** Exercise material follows **
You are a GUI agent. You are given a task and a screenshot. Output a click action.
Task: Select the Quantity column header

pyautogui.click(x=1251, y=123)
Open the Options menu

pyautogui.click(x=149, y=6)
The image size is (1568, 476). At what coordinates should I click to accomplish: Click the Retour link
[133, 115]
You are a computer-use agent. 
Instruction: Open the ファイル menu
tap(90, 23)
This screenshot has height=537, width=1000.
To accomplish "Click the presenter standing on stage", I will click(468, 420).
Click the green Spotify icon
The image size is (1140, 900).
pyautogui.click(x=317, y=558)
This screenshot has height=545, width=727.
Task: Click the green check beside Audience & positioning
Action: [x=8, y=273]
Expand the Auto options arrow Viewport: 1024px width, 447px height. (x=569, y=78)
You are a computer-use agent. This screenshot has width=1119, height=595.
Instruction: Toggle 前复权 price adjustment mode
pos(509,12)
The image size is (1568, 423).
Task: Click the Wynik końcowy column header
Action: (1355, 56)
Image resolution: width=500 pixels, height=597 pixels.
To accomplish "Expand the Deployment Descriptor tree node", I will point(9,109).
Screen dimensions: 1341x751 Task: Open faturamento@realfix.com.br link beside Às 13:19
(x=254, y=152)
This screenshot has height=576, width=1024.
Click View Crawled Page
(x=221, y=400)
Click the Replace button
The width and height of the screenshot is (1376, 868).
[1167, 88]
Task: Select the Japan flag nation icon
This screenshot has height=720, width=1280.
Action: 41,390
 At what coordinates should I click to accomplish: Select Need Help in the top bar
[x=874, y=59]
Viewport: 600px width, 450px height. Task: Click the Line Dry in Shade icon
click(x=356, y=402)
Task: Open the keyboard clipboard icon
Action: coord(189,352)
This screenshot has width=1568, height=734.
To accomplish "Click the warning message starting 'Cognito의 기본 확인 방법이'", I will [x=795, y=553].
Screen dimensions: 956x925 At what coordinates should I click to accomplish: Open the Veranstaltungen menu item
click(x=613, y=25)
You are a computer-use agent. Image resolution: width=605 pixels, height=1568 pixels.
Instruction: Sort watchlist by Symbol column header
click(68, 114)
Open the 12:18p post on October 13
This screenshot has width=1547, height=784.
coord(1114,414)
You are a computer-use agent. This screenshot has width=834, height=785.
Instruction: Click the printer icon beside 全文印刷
** End of Exercise material **
# Problem to work on
Only one span is to be repeated: the line with "Viewport: 600px width, 450px" through the final line of the entries above, word for word.

# Answer box
Viewport: 600px width, 450px height. Task: Click the Line Dry in Shade icon
click(x=356, y=402)
Task: Open the keyboard clipboard icon
Action: coord(189,352)
This screenshot has width=1568, height=734.
To accomplish "Click the warning message starting 'Cognito의 기본 확인 방법이'", I will [x=795, y=553].
Screen dimensions: 956x925 At what coordinates should I click to accomplish: Open the Veranstaltungen menu item
click(x=613, y=25)
You are a computer-use agent. Image resolution: width=605 pixels, height=1568 pixels.
Instruction: Sort watchlist by Symbol column header
click(68, 114)
Open the 12:18p post on October 13
This screenshot has width=1547, height=784.
coord(1114,414)
You are a computer-use agent. This screenshot has width=834, height=785.
Instruction: Click the printer icon beside 全文印刷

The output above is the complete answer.